Signs tell Clarkston’s story in more ways than one

Signs tell Clarkston’s story in more ways than one

BY ERIC HAVEN
Special to the Clarkston News

Have you noticed Clarkston’s new city limit and street name signs?
City officials have had the pleasure of hearing from many residents who kindly share their approval, including Bruce and Gayle Fuller who said, “How nice it is to now see clearly where all six entrances to Clarkston are” — North and South Main Street and White Lake Road, plus North Holcomb, Clarkston and Waldon Roads.
That was one of the city’s goals in getting the new signs, along with beautifying the community, but a greater story of Clarkston’s new signs is how they quietly tell the unique history, starting with the signs’ designer, John Pappas.
If his last name rings a bell, it’s because his father was Art Pappas, Clarkston’s beloved city manager for many years and after whom city hall is named.
A graphic designer and artist based in Chelsea, John grew up on West Washington Street. The sign committee quickly considered John a natural fit for the project, putting a little of himself and his family’s Clarkston history into the beautiful new signs.
The gateway signs also reach back to Clarkston’s mill village history with the hint of a mill waterwheel in the top corner between the vertical post and the horizontal cross arm.
When Michigan was still a territory, before becoming a state in 1837, much of the area north of Detroit was forest and swampland. Early pioneers, including Butler Holcomb, hacked their way through the dense undergrowth looking for water, especially where streams or rivers flowed over a precipice, creating a waterfall. At that point, they would build a mill with a waterwheel to power a large saw blade to transform trees into lumber to build homes, barns and other structures.
The village, like Lake Orion, Rochester, and many others, started with a mill, run by waterpower. Holcomb later sold the mill to the Clark Brothers who converted it for grinding grain. Farmers would unload their grain in the morning on Mill Street then pick up their flour and cornmeal in the evening.

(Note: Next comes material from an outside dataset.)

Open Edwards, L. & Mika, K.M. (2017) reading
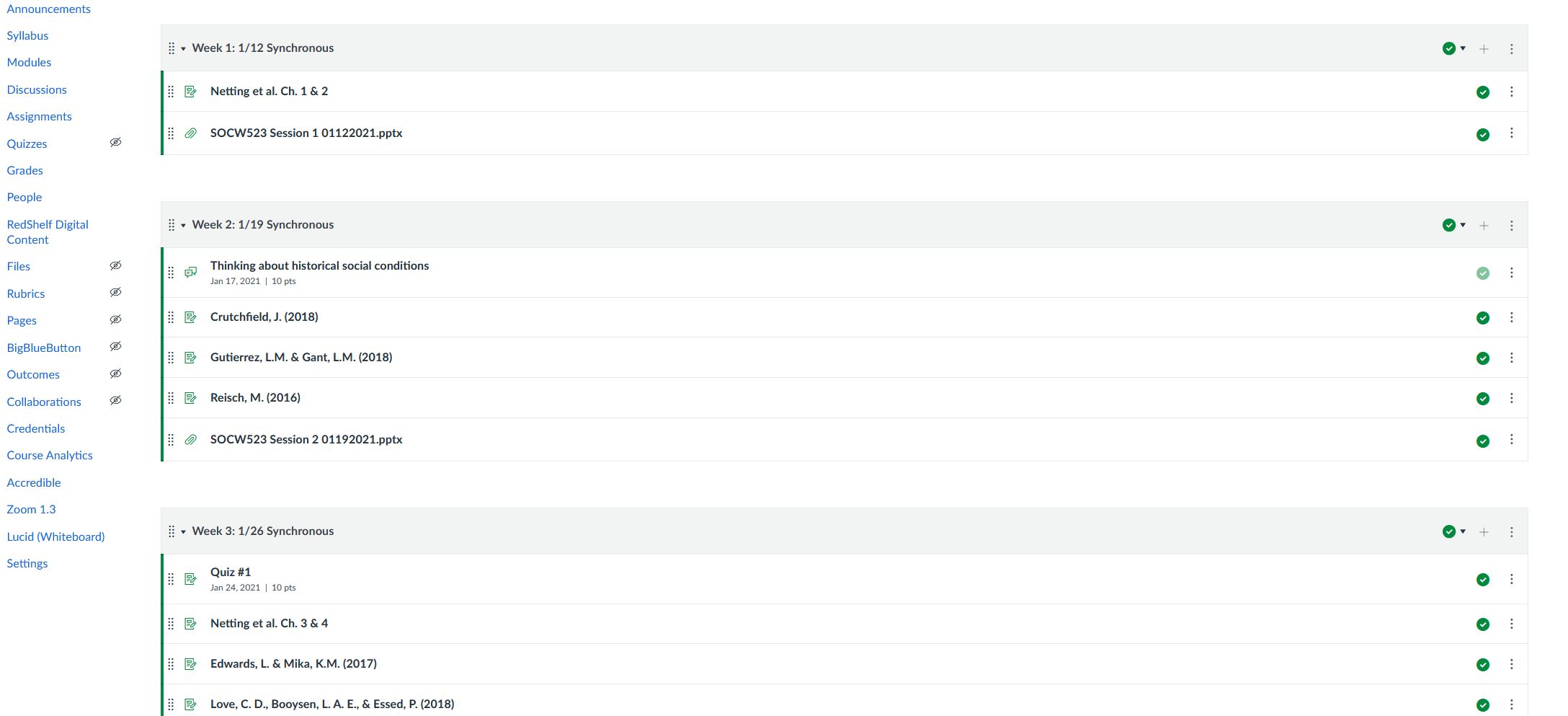 [293, 664]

Craig Breeden, president of ASI Michigan, a sign company in Troy, came up with the waterwheel detail that became the finishing touch. ASI was the project’s lowest bidder by a considerable amount, in part because Craig lives just outside the city and considers Clarkston his hometown.

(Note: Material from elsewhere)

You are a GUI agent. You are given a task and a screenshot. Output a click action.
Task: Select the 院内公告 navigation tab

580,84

Another distinction the sign committee made was to delineate Clarkston’s historic district, an important element to the village identity, with an arched notation — “Historic District, Est. 1832” — also noting when Clarkston was established.

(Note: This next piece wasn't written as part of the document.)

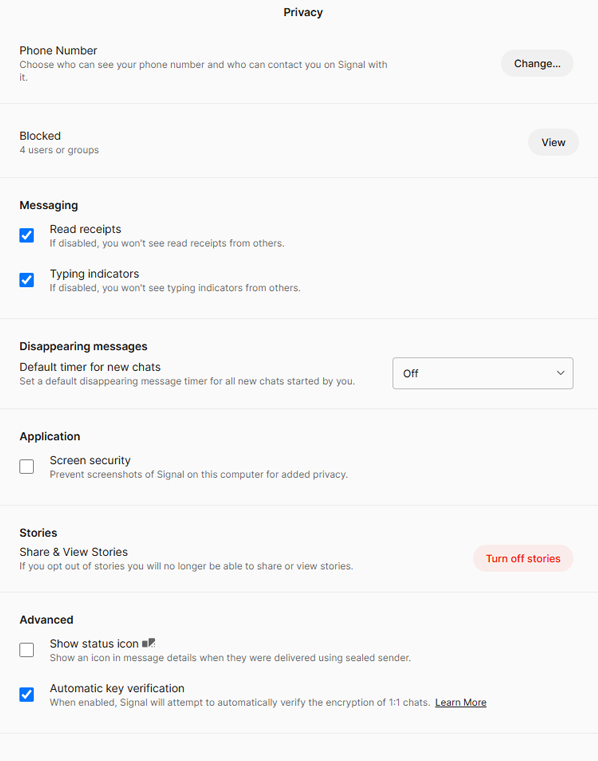Enable the Screen security checkbox
Screen dimensions: 598x761
click(x=27, y=466)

In the mid-1970s, a dedicated group of residents led by Jennifer Radcliff and the late Ruth Basinger labored to protect some 200 intact historic structures in Clarkston at a time when MDOT looked to change Main Street from two lanes to four, which would have all-but destroyed the village. The diligent research required to get the Clarkston Historic District recognized as a national treasure worthy of preservation on the National Park Service’s National Register of Historic Places came to fruition in 1980.